** Opening Study material block **

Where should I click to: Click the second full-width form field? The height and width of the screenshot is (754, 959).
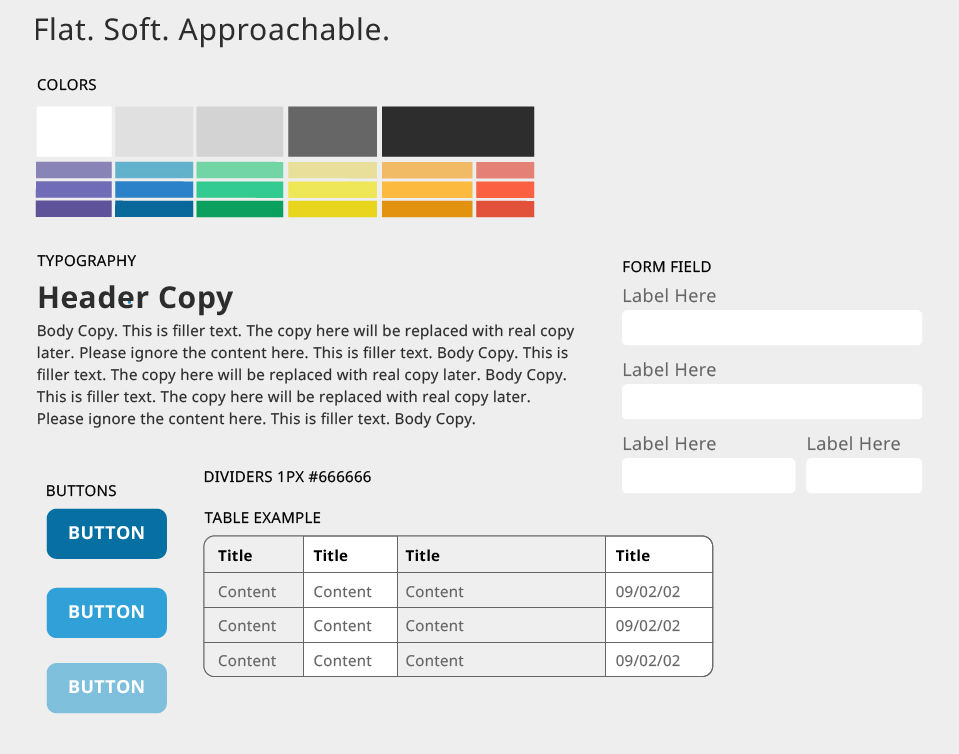click(771, 401)
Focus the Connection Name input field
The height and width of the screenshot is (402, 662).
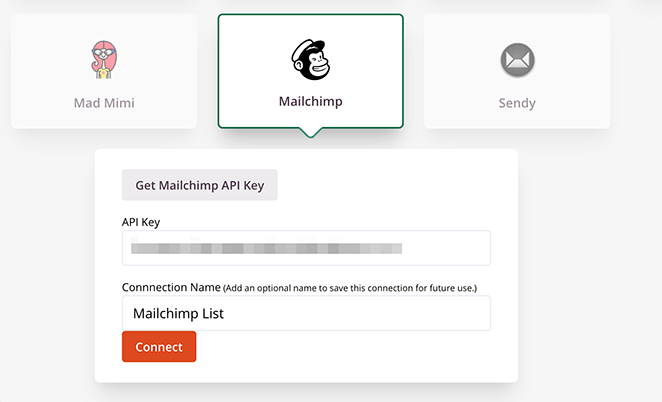(307, 313)
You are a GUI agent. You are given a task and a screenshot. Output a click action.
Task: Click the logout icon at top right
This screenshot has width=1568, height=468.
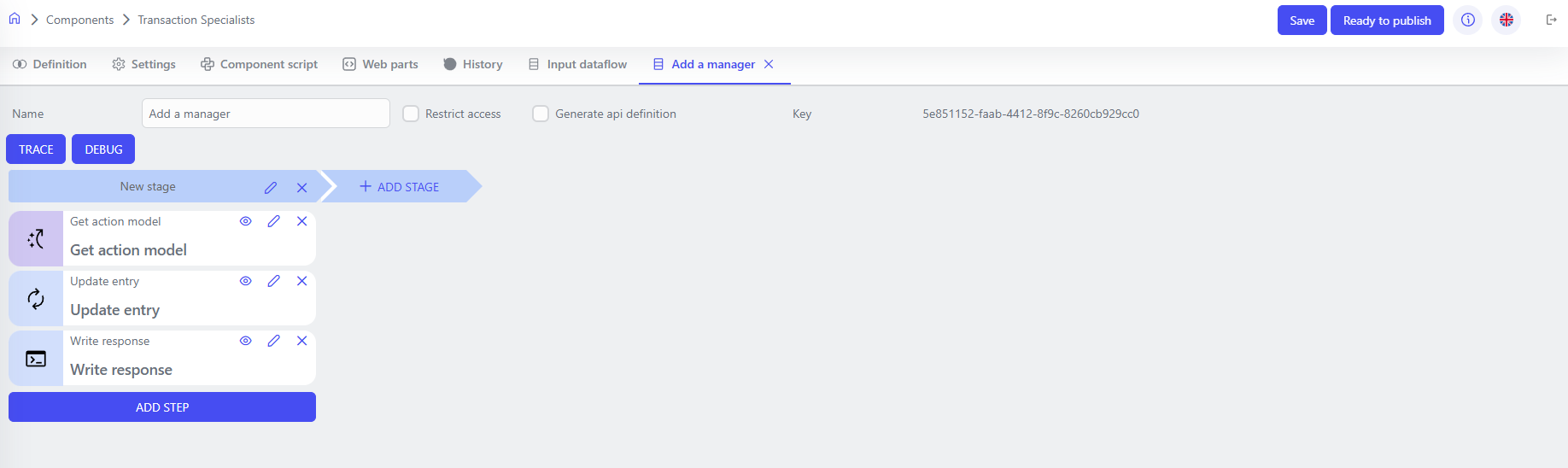1551,20
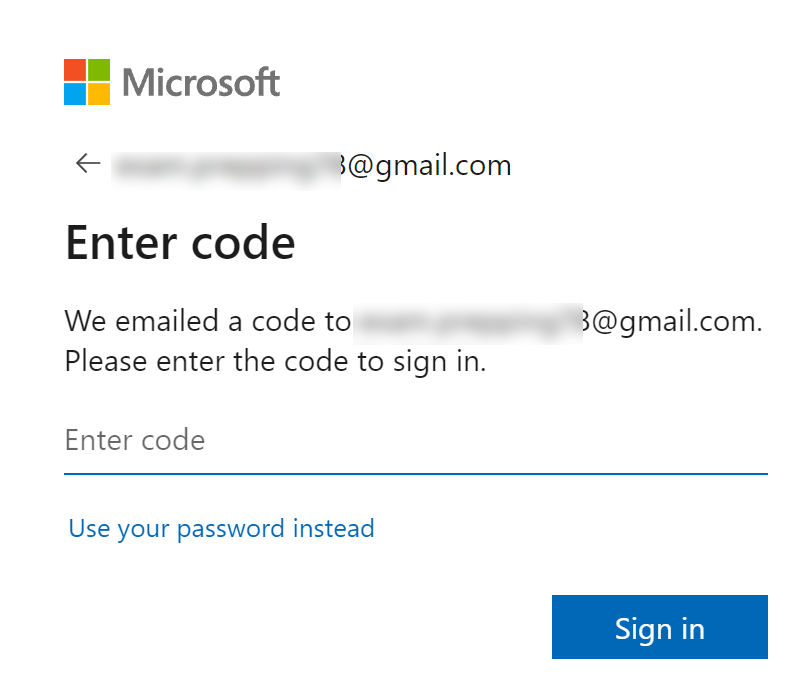This screenshot has height=682, width=812.
Task: Click 'Please enter the code to sign in' text
Action: click(x=275, y=360)

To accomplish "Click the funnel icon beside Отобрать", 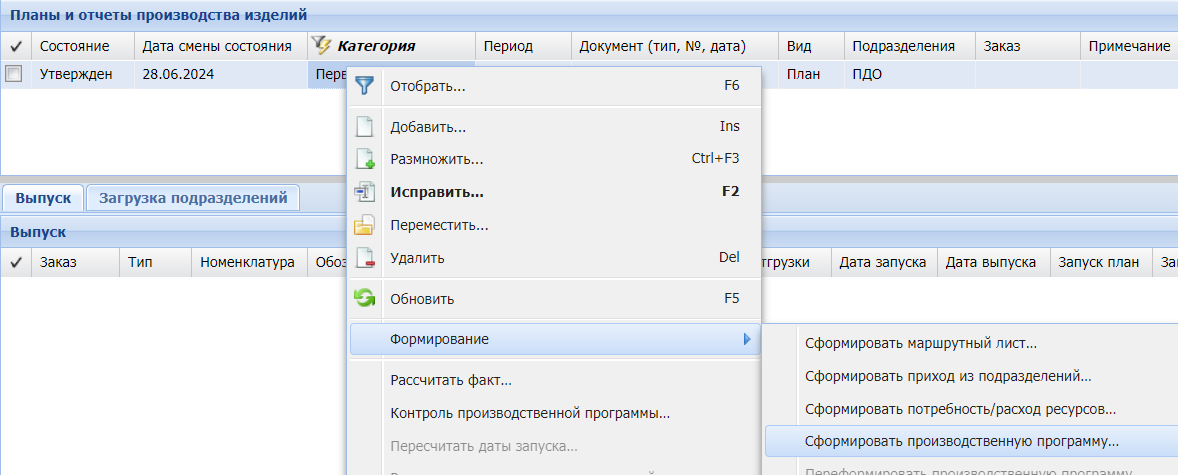I will click(365, 86).
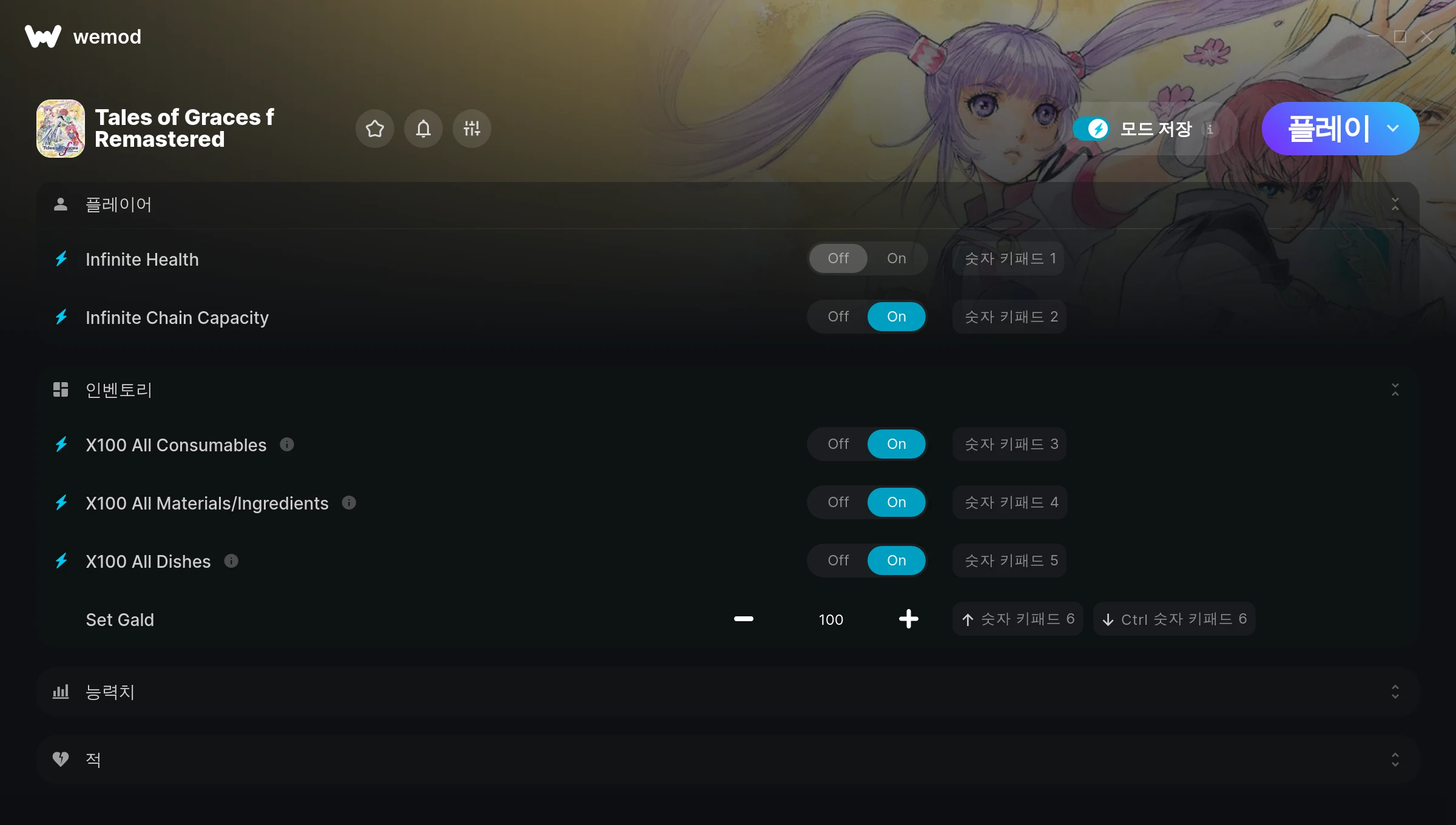Click info icon next to 모드 저장
The height and width of the screenshot is (825, 1456).
click(x=1210, y=129)
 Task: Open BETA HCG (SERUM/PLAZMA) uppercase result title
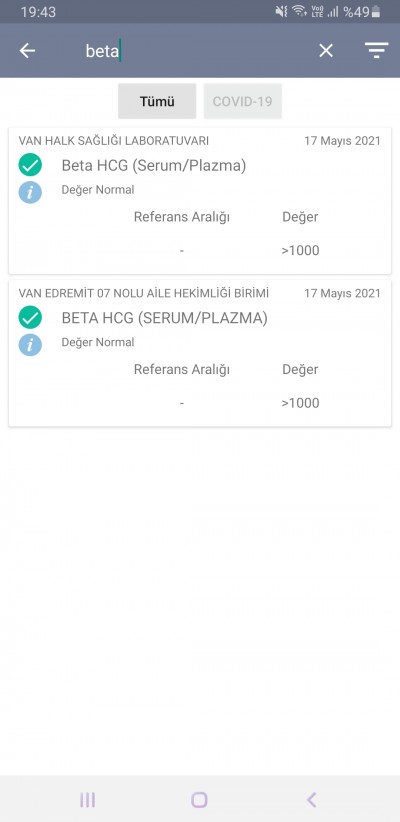(x=165, y=318)
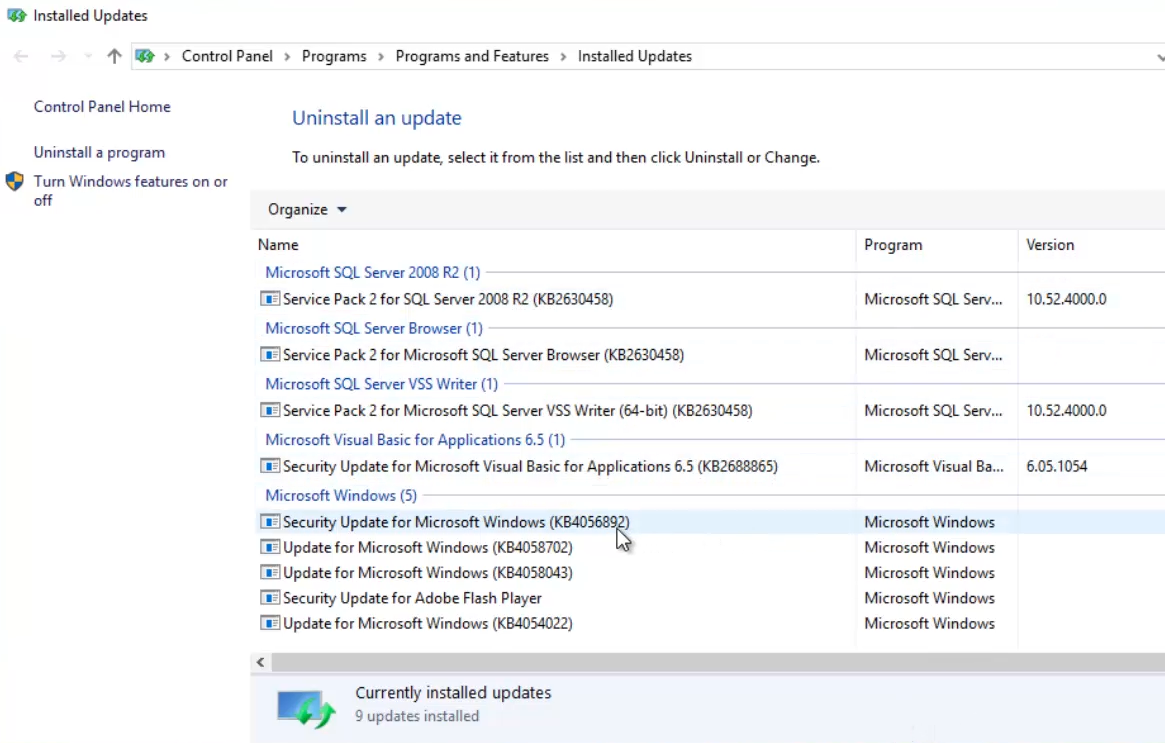
Task: Click the Back navigation arrow
Action: click(20, 56)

** Closing Study material block **

### Problem statement
Would you reproduce, exactly and with nothing added, every line from the beginning of the entries above through the line that contains "Task: Click the logout icon at top right", both included, leaving out the pictures?

### Task output
Where should I click to: Click the second full-width form field? The height and width of the screenshot is (754, 959).
click(771, 401)
Focus the Connection Name input field
The height and width of the screenshot is (402, 662).
(307, 313)
You are a GUI agent. You are given a task and a screenshot. Output a click action.
Task: Click the logout icon at top right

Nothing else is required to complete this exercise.